Il blackout di Cannes, un attacco al cinema e a chi lo fa vivere ogni giorno

Il blackout che ha colpito Cannes e Nizza, lasciando senza elettricità 160 mila abitazioni e paralizzando per ore la Costa Azzurra, non è stato solo un gesto simbolico contro un sistema o una rete elettrica. È stato un colpo inferto a un intero mondo che lavora ogni giorno, spesso dietro le quinte, per costruire cultura, lavoro, economia. Spegnere la luce su Cannes durante il Festival del Cinema significa oscurare non soltanto un evento, ma le vite e le storie di migliaia di professionisti: tecnici, autori, registi, elettricisti, montatori, hostess, lavoratori stagionali, piccoli imprenditori del turismo, ristoratori, albergatori. È a loro che è stato tolto qualcosa, non a un’astratta “élite dello spettacolo”.

Il blackout di Cannes, un attacco al cinema e a chi lo fa vivere ogni giorno

È facile ridurre il Festival di Cannes a una sfilata di celebrità e abiti firmati. Ma dietro ogni proiezione, ogni evento, ogni immagine c’è un sistema che dà da vivere a migliaia di famiglie. Ogni edizione del festival rappresenta un momento di grande respiro per il cinema d’autore, un’occasione unica per produttori indipendenti, distribuzioni minori, giovani registi che trovano nella visibilità internazionale una possibilità concreta di esistere nel mercato. Colpire Cannes significa mettere in discussione anche questa possibilità. È una forma di cancellazione culturale mascherata da gesto politico.

Attaccare l’energia per oscurare le idee

Chi ha rivendicato l’azione parla di lotta contro le “installazioni elettriche della Costa Azzurra”, ma non si combatte un modello economico lasciando al buio migliaia di persone. L’energia non è un privilegio, è ciò che consente a un’intera società di funzionare, comunicare, esprimersi. Il blackout ha avuto l’effetto di spezzare il flusso vitale di una delle più importanti manifestazioni culturali del mondo. Non è stata un’azione simbolica, ma un danno concreto a un sistema che, con tutte le sue contraddizioni, produce cultura, bellezza, identità. E anche lavoro.

▸ **Compiti da svolgere**:
A - Rispondi a queste domande sul testo relativo al blackout di Cannes, una per riga:
(i) Quante abitazioni sono rimaste senza elettricità?
(ii) Quali due città ha colpito il blackout?
(iii) Contro che cosa dice di lottare chi ha rivendicato l'azione?
B - Riscrivi le righe delle voci comprese tra quella che contiene "Task: Open the Main Page menu item" e la fine delle voci, entrambe incluse, richieste comprese, e sposta di 137 ogni numero delle coordinate di risposta. Ometti le immagini.

▸ **Materiale fornito**:
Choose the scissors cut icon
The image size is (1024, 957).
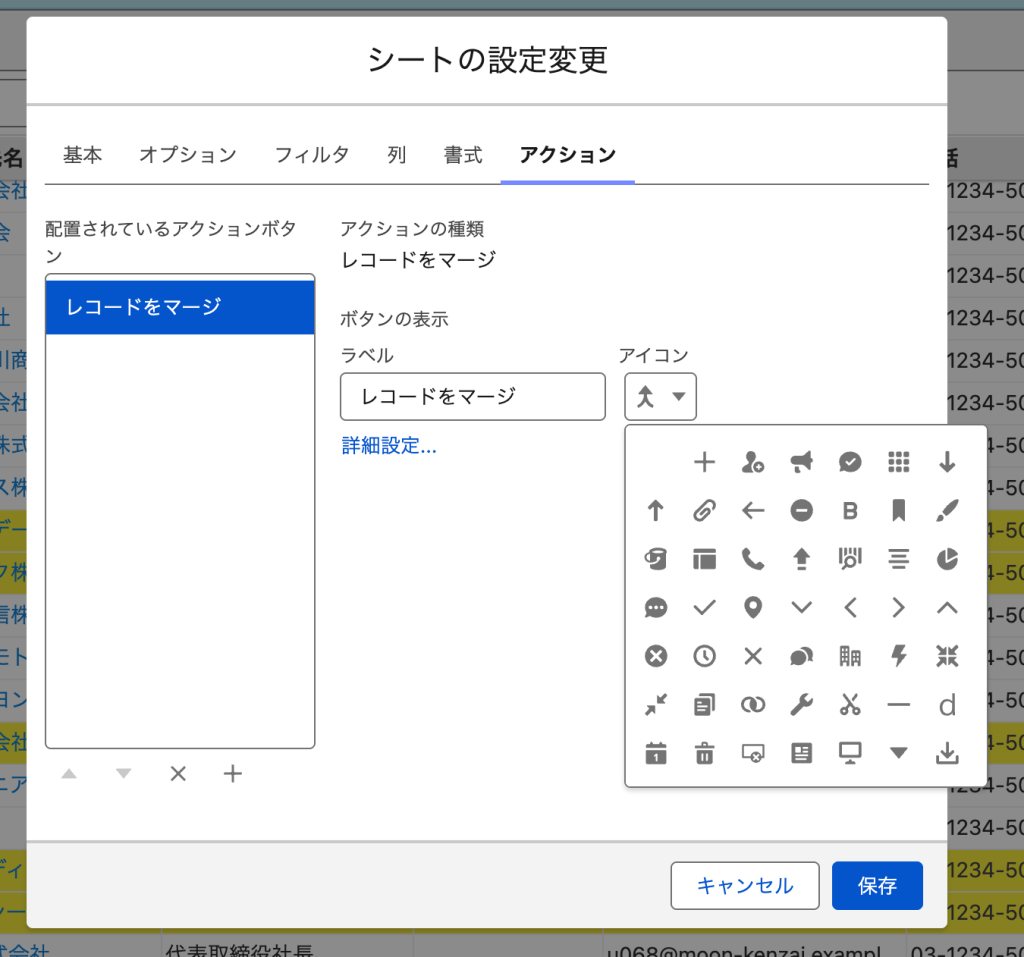point(850,705)
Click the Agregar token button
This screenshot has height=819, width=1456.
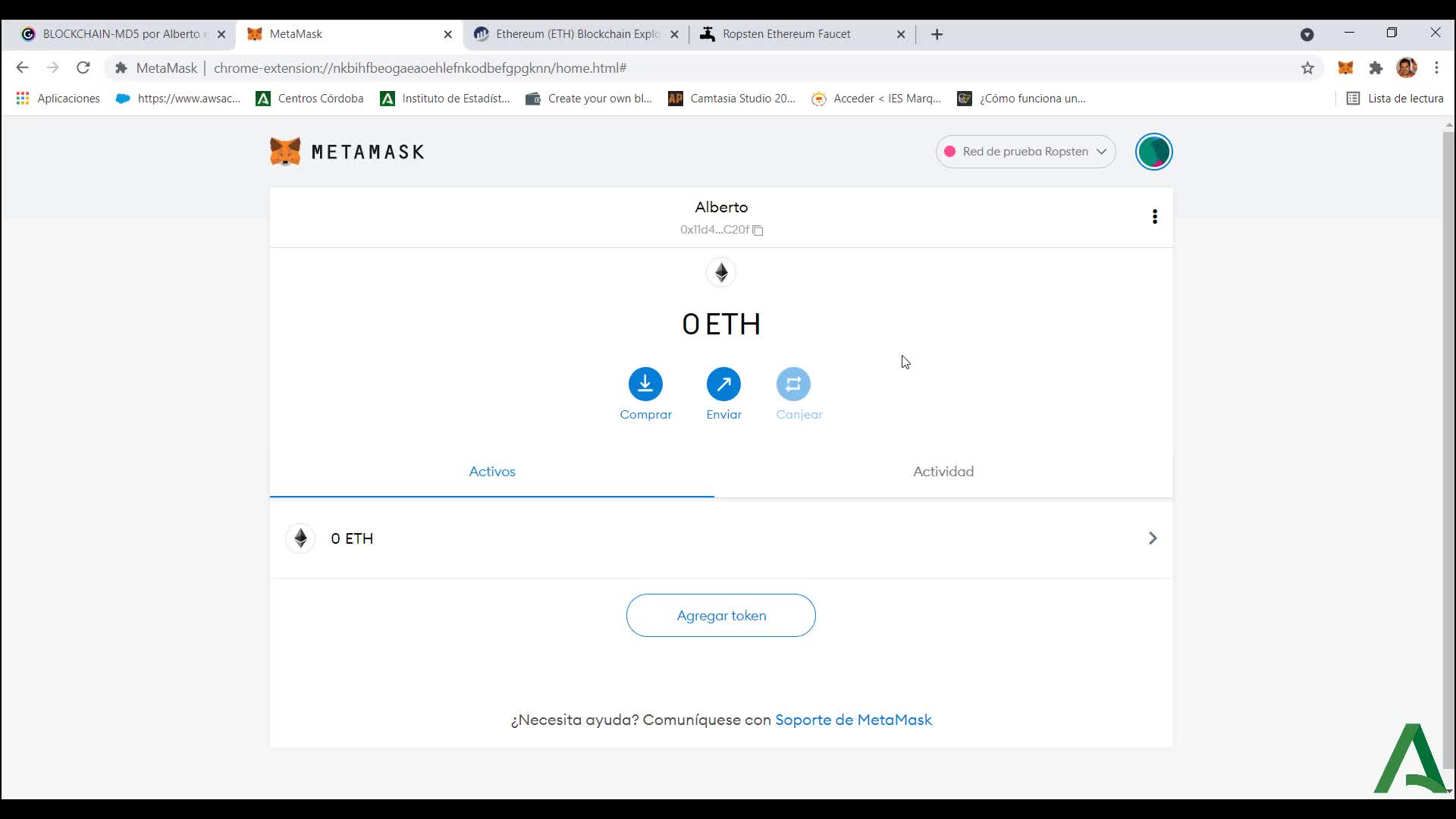tap(720, 615)
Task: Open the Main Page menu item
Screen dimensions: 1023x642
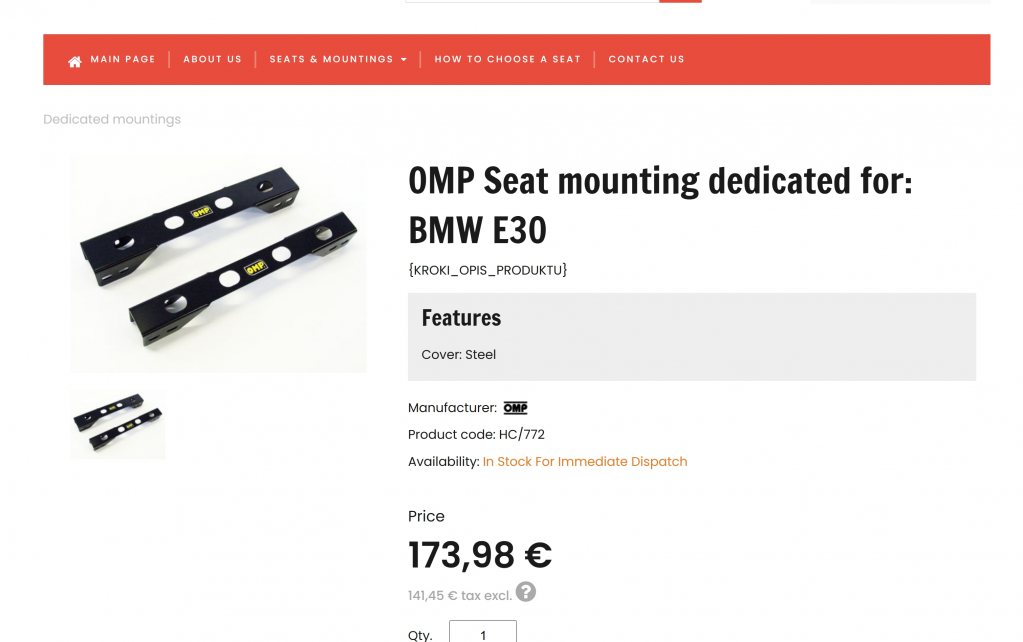Action: [x=122, y=60]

▸ **In risposta**:
A -
(i) 160 mila abitazioni.
(ii) Cannes e Nizza.
(iii) Contro le "installazioni elettriche della Costa Azzurra".

B -
Task: Open the Main Page menu item
Screen dimensions: 1023x642
Action: [x=259, y=197]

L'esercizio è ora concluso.